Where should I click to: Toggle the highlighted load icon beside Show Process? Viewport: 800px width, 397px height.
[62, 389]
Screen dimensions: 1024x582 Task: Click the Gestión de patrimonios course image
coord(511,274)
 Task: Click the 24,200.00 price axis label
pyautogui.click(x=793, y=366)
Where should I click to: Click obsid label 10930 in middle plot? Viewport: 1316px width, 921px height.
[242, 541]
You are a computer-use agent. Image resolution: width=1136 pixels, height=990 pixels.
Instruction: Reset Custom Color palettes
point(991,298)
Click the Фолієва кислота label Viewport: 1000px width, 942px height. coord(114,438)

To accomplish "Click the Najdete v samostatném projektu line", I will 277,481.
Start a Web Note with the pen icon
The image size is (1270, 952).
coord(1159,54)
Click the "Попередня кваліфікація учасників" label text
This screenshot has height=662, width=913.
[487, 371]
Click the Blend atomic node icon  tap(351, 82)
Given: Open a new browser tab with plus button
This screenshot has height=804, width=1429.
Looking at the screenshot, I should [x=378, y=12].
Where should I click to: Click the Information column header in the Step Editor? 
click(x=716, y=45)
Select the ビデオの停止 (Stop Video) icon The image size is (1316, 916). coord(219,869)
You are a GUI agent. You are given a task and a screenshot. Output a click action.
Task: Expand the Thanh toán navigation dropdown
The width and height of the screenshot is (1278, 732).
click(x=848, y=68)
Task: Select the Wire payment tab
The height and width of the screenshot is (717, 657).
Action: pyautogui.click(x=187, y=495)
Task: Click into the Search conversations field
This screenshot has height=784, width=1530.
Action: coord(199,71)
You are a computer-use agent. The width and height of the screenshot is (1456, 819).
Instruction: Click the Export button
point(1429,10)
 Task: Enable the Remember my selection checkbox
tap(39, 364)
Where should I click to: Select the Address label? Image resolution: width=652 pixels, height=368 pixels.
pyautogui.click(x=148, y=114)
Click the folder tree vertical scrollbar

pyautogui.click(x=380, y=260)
────────────────────
▸ Work request
Copy the records above faithfully. Begin at their first line, end at the line containing "Task: Select the Wire payment tab", and include nothing else.

▸ Answer space
Where should I click to: Toggle the highlighted load icon beside Show Process? Viewport: 800px width, 397px height.
[62, 389]
Screen dimensions: 1024x582 Task: Click the Gestión de patrimonios course image
coord(511,274)
 Task: Click the 24,200.00 price axis label
pyautogui.click(x=793, y=366)
Where should I click to: Click obsid label 10930 in middle plot? Viewport: 1316px width, 921px height.
[242, 541]
You are a computer-use agent. Image resolution: width=1136 pixels, height=990 pixels.
Instruction: Reset Custom Color palettes
point(991,298)
Click the Фолієва кислота label Viewport: 1000px width, 942px height. coord(114,438)

To accomplish "Click the Najdete v samostatném projektu line", I will 277,481.
Start a Web Note with the pen icon
The image size is (1270, 952).
coord(1159,54)
Click the "Попередня кваліфікація учасників" label text
This screenshot has height=662, width=913.
[487, 371]
Click the Blend atomic node icon  tap(351, 82)
Given: Open a new browser tab with plus button
This screenshot has height=804, width=1429.
Looking at the screenshot, I should [x=378, y=12].
Where should I click to: Click the Information column header in the Step Editor? 
click(x=716, y=45)
Select the ビデオの停止 (Stop Video) icon The image size is (1316, 916). coord(219,869)
You are a GUI agent. You are given a task and a screenshot. Output a click action.
Task: Expand the Thanh toán navigation dropdown
The width and height of the screenshot is (1278, 732).
click(x=848, y=68)
Task: Select the Wire payment tab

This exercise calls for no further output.